Dans la nuit du 23 au 24 août 1914, alors que les troupes allemandes s'approchent de Lille, le conservateur, Émile Théodore, fait décrocher les tableaux pour les mettre à l’abri dans les sous-sols du musée. Le 10 septembre, les risques de bombardement semblent écartés et les tableaux et objets d’art sont réinstallés. Mais le 4 octobre, Lille est sous les bombes, et, jusqu'au 13 octobre, les pièces sont de nouveau mises à l'abri au sous-sol. Au cours de ces bombardements, le palais des beaux-arts a été touché par plus de soixante-dix projectiles. Les toitures et les doubles plafonds vitrés sont détruits et leurs décombres jonchent les salles du premier étage.

Le 16 juin 1915, alors qu’une partie des dégâts est réparée avec des matériaux de fortune, la Kommandantur ordonne à Émile Théodore d’ouvrir le musée aux soldats allemands. Trois salles où sont regroupées des œuvres mineures ou abimées par les bombardements sont rouvertes. A partir de cette époque, la police militaire allemande occupe le Palais des beaux-arts.

Dans la nuit du 10 au 11 janvier 1916, l'explosion du dépôt de munition des dix-huit ponts, dans le quartier de Moulins, souffle les fenêtres et les toitures provisoires du musée. Les collections sortent toutefois indemnes de ce désastre.

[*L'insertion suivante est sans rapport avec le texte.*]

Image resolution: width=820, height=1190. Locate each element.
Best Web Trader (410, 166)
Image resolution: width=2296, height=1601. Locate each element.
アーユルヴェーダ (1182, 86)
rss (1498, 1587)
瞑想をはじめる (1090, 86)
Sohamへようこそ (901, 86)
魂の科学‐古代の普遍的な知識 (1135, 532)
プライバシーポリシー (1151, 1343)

Le 25 mars 1917, Theodor Demmler, responsable du Kunstschutz, informe l’équipe municipale du transfert imminent des collections lilloises à Valenciennes. Depuis peu, les forces allemandes y ont installé un « dépôt central » où sont regroupées les œuvres du Nord de la France occupée. Malgré les protestations d’Émile Théodore, les collections commencent à être décrochées et le 19 mai, 18 tableaux et 1550 dessins sont enlevés. Émile Théodore dresse un inventaire détaillé des œuvres qui quittent le musée : ce sont plus de 2000 d’entre elles, transportées dans 14 convois, qui rejoignent Valenciennes entre mai 1917 et octobre 1918.

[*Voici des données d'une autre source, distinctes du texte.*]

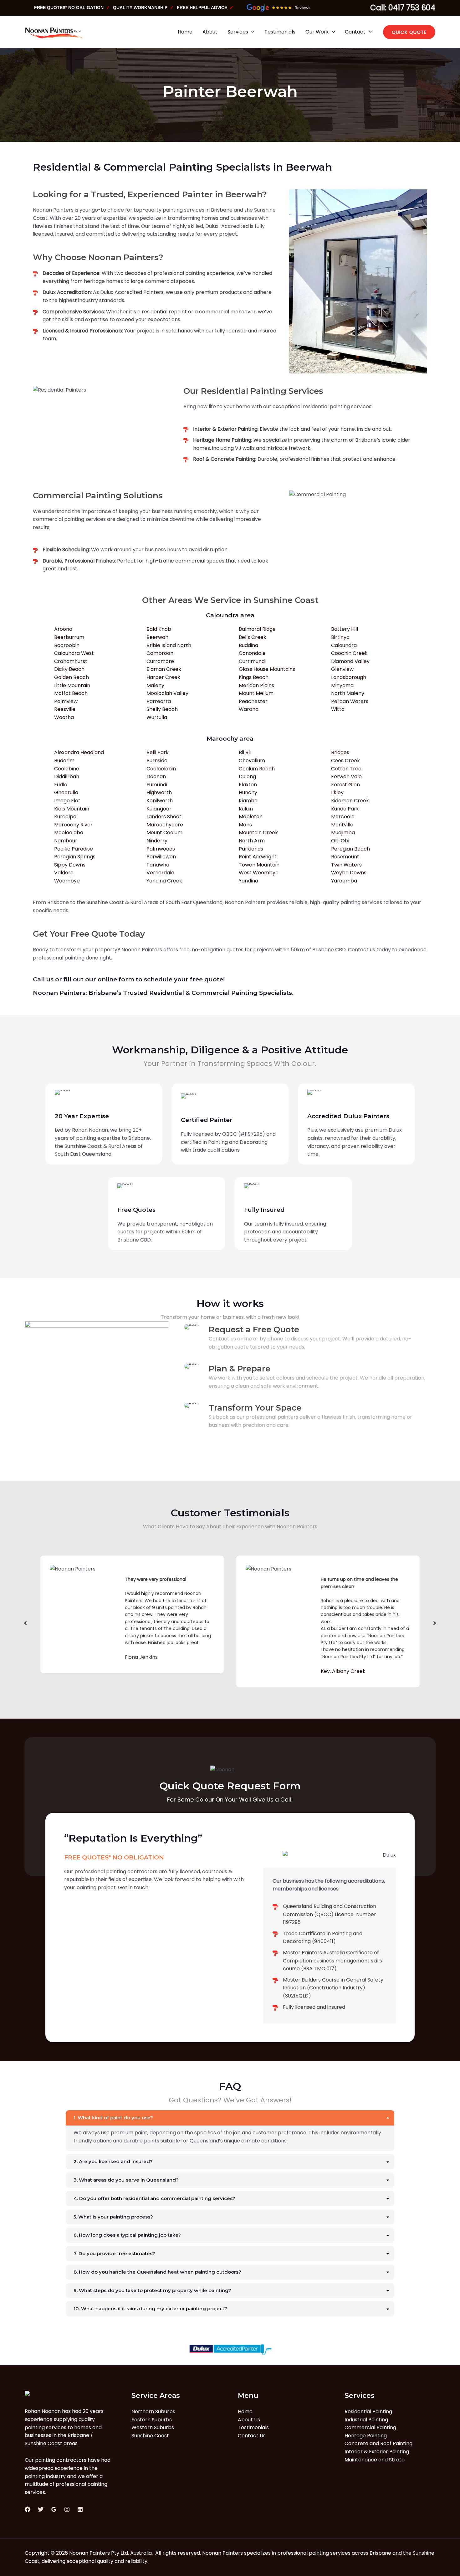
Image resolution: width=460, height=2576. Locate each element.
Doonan (156, 776)
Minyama (342, 685)
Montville (342, 824)
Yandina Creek (164, 880)
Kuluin (246, 808)
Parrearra (158, 701)
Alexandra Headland (79, 752)
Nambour (65, 840)
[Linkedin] (80, 2509)
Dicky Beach (69, 669)
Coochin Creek (349, 653)
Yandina (248, 880)
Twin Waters (346, 864)
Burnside (156, 760)
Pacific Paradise (73, 848)
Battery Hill (344, 629)
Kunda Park (345, 808)
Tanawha (157, 864)
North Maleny (347, 693)
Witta (338, 709)
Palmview (66, 701)
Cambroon (159, 653)
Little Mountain (72, 685)
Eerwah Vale (346, 776)
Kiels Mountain (71, 808)
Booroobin (66, 645)
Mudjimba (343, 832)
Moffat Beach (71, 693)
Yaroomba (344, 880)
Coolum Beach (257, 768)
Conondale (252, 653)
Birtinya (340, 637)
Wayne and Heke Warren (351, 1671)
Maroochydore (164, 824)
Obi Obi (340, 840)
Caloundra (344, 645)
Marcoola (343, 816)
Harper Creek (163, 677)
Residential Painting (368, 2411)
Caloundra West (74, 653)
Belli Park (157, 752)
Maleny (155, 685)
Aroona (63, 629)
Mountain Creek (258, 832)
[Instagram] (67, 2509)
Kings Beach (253, 677)
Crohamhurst (70, 661)
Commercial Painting (370, 2427)
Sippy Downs (69, 864)
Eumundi (156, 784)
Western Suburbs (152, 2427)
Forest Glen (345, 784)
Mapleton (251, 816)
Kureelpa (65, 816)
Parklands (251, 848)
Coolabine (66, 768)
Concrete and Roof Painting (378, 2443)
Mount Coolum (164, 832)
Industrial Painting (366, 2419)
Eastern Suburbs (151, 2419)
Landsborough (348, 677)
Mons (245, 824)
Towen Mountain (259, 864)
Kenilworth (159, 800)
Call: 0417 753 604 (402, 8)
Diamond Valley (350, 661)
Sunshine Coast (150, 2435)
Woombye (67, 880)
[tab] (230, 2130)
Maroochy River (73, 824)
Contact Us (252, 2435)
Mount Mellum (256, 693)
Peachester (253, 701)
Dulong (247, 776)
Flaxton (248, 784)
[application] (251, 31)
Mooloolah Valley (167, 693)
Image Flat (67, 800)
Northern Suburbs (153, 2411)
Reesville (64, 709)
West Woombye (259, 872)
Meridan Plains (256, 685)
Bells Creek (252, 637)
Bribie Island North (168, 645)
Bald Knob (158, 629)
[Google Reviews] (54, 2509)
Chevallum (252, 760)
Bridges (340, 752)
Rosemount (345, 856)
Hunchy (248, 792)
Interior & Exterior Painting (377, 2451)
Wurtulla (156, 717)
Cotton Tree (346, 768)
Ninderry (156, 840)
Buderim (64, 760)
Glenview (342, 669)
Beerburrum (69, 637)
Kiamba (248, 800)
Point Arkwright (258, 856)
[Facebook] (27, 2509)
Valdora (64, 872)
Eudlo (60, 784)
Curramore (160, 661)
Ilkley (337, 792)
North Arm (252, 840)
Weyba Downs (348, 872)
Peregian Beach (350, 848)
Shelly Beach (162, 709)
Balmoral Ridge (257, 629)
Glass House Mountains (267, 669)
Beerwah (157, 637)
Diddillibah (66, 776)
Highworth (159, 792)
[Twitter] (40, 2509)
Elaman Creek (163, 669)
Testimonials (253, 2427)
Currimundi (252, 661)
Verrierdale (160, 872)
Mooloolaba (68, 832)
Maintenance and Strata (375, 2459)
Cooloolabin (161, 768)
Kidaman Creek (350, 800)
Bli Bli (245, 752)
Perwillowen (161, 856)
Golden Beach (71, 677)
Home (245, 2411)
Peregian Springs (74, 856)
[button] (409, 32)
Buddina (248, 645)
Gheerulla (66, 792)
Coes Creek (345, 760)
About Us (249, 2419)
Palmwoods (160, 848)
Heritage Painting (366, 2435)
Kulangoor (158, 808)
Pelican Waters (349, 701)
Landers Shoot (163, 816)
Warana (248, 709)
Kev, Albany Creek (147, 1671)
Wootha (64, 717)
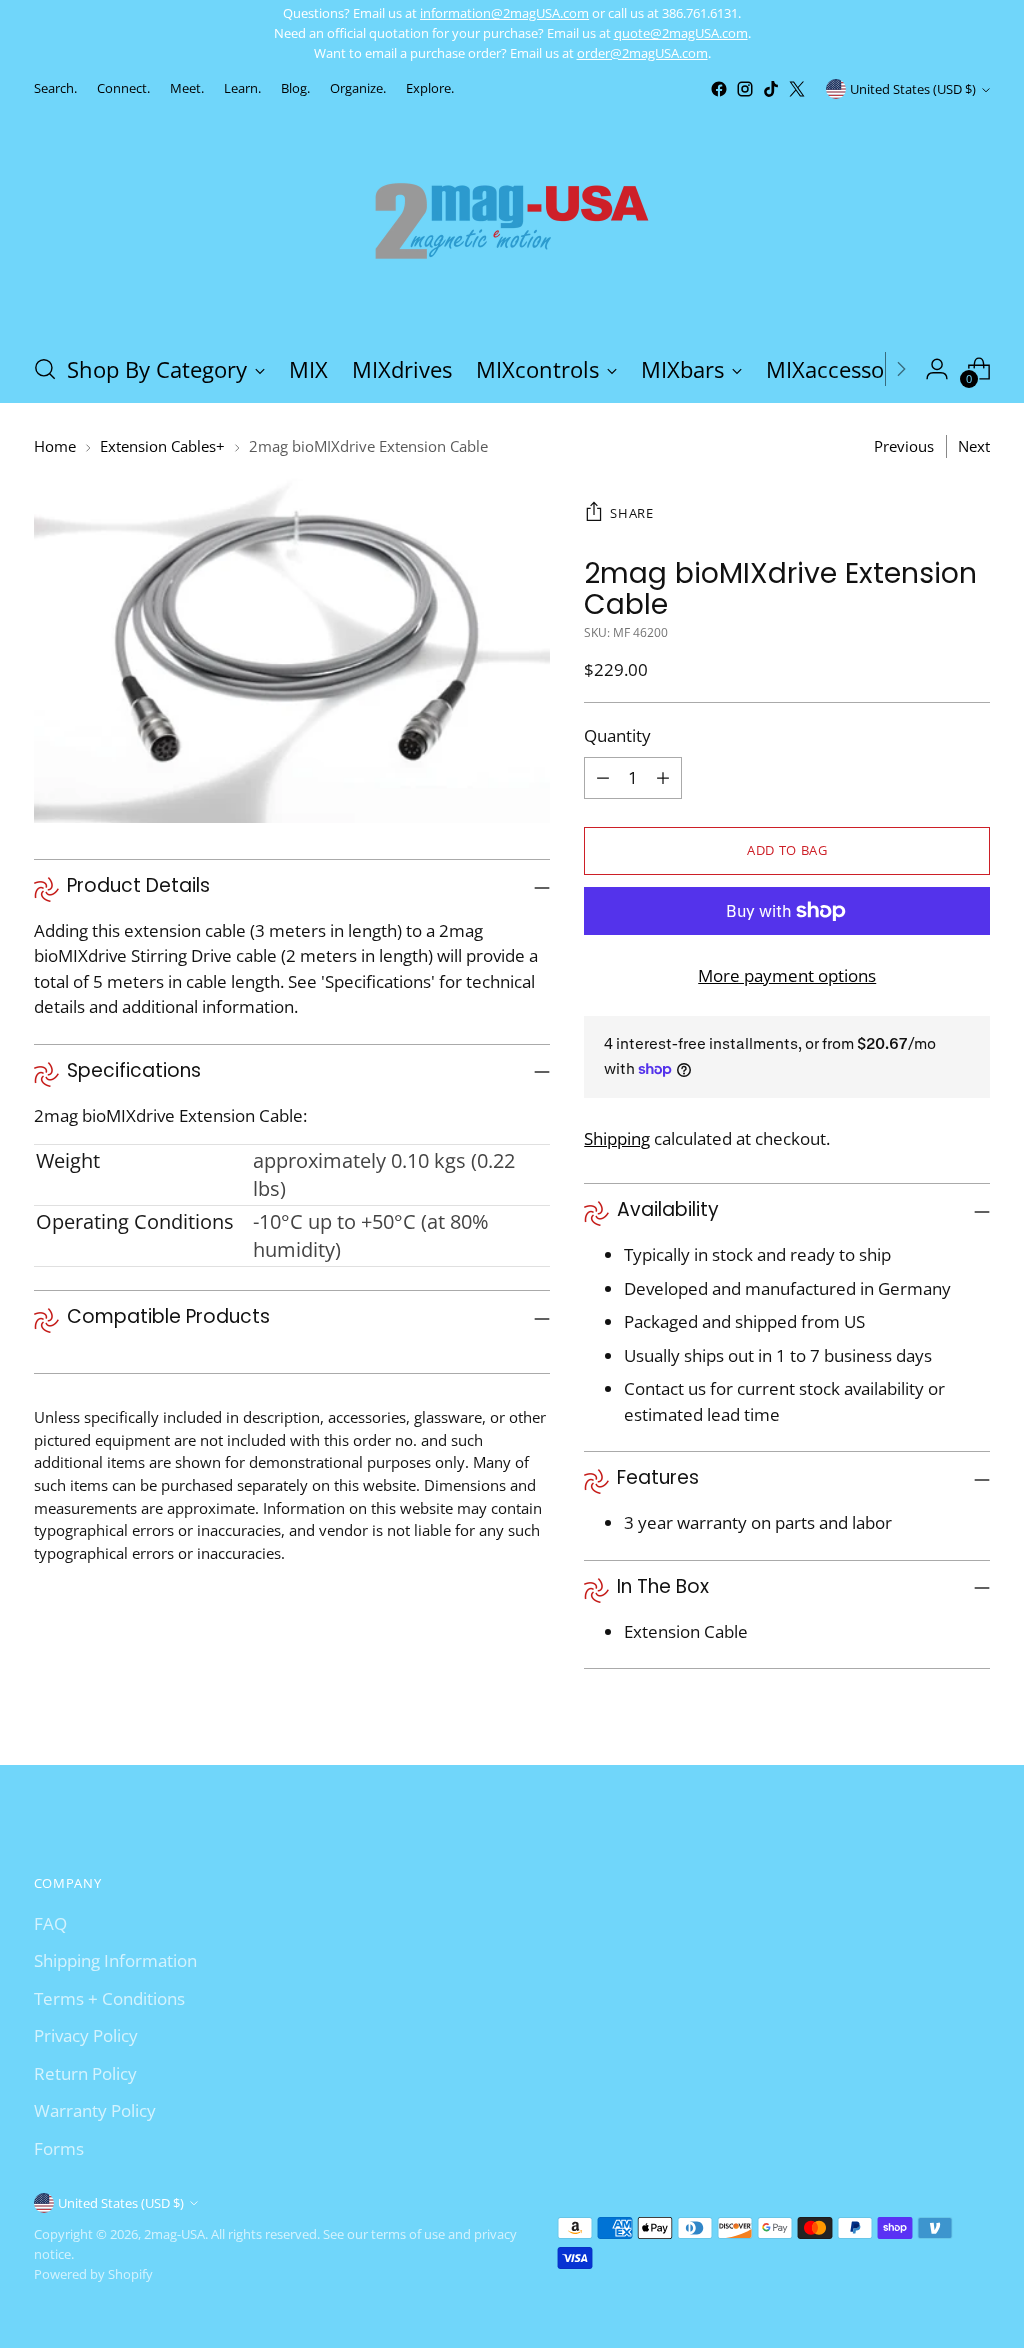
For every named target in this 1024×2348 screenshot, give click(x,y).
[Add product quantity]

En mai 1918, une exposition intitulée Geborgene Kunstwerke aus dem besetzten Nordfrankreich, qui présente les plus belles pièces des collections publiques et privées de Valenciennes, Cambrai, Lille, Douai, Laon et La Fère regroupées à Valenciennes par les Allemands, est installée au musée des Beaux-arts de Valenciennes.

En Octobre 1918, sentant la débâcle arriver, les Allemands transfèrent les œuvres conservées au musée des Beaux-arts de Valenciennes vers Bruxelles[1].

Après la fin de la guerre, les œuvres emportées reviennent à Lille, par différents convoiements, entre le 28 février et le 5 mars 1919[2].

Bibliographie[modifier | modifier le wikicode]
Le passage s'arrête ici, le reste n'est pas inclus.